→ EXERCISE DESCRIPTION
Return every line of the records verbatim, from the line containing "Where should I click to: Sort" down through the line containing "point(516,14)", with both of those lines included.

□ □ □ □

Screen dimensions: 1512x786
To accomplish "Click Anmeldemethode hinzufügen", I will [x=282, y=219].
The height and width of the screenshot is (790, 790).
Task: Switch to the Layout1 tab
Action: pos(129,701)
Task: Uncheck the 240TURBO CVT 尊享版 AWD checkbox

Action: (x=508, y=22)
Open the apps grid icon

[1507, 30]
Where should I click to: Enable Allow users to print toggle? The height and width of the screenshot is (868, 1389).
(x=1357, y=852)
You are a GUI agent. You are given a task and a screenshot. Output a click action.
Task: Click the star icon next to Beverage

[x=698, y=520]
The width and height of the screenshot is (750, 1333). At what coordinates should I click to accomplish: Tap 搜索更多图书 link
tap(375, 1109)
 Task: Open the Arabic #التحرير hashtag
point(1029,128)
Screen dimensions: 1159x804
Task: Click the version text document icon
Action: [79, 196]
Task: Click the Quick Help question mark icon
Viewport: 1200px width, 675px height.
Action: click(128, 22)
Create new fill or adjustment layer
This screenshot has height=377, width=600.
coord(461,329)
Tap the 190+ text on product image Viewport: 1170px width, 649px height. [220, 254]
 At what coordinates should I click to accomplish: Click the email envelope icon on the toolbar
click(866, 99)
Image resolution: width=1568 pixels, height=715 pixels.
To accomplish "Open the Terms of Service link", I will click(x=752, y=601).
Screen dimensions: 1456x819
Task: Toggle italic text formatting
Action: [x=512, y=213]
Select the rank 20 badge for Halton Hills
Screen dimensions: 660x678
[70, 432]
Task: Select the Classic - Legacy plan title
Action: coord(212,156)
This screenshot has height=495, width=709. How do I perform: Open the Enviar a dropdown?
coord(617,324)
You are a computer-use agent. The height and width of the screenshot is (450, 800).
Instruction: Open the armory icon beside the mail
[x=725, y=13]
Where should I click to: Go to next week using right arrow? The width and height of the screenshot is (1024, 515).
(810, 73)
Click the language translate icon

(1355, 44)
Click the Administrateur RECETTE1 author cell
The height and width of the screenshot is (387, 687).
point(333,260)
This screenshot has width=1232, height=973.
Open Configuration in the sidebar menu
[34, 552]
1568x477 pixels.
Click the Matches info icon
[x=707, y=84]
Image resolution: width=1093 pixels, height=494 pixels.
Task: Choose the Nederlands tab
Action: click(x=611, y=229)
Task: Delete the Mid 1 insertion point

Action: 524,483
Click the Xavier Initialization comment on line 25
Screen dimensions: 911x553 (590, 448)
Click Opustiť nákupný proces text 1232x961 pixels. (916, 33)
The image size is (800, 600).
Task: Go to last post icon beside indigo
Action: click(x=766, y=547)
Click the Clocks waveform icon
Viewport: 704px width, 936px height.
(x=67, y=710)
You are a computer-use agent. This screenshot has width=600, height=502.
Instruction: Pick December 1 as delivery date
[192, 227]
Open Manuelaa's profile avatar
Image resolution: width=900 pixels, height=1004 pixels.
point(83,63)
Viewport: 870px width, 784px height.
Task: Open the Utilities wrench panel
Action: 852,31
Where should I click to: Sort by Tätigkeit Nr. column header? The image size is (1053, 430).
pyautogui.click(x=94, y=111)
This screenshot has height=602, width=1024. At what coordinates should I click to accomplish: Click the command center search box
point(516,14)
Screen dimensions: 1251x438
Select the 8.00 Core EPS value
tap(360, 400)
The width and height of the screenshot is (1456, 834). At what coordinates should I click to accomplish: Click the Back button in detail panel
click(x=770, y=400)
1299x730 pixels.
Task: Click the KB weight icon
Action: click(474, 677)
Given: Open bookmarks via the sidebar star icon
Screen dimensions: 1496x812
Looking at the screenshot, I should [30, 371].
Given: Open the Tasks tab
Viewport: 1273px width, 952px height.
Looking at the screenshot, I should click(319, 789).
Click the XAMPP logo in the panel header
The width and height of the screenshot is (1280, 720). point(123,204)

□ □ □ □

→ ANSWER TO THIS PROBLEM
Where should I click to: Sort by Tätigkeit Nr. column header? The image size is (1053, 430).
pyautogui.click(x=94, y=111)
This screenshot has height=602, width=1024. At what coordinates should I click to accomplish: Click the command center search box
point(516,14)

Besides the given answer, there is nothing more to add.